# What is being asked:
The answer must restate every entry below word for word.

[Extracted records]
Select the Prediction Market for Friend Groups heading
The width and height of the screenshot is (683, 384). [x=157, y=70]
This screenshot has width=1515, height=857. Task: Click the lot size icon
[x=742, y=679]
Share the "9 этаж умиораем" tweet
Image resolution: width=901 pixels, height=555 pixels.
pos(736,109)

# Exercise result:
Select the Prediction Market for Friend Groups heading
The width and height of the screenshot is (683, 384). [x=157, y=70]
This screenshot has width=1515, height=857. Task: Click the lot size icon
[x=742, y=679]
Share the "9 этаж умиораем" tweet
Image resolution: width=901 pixels, height=555 pixels.
pos(736,109)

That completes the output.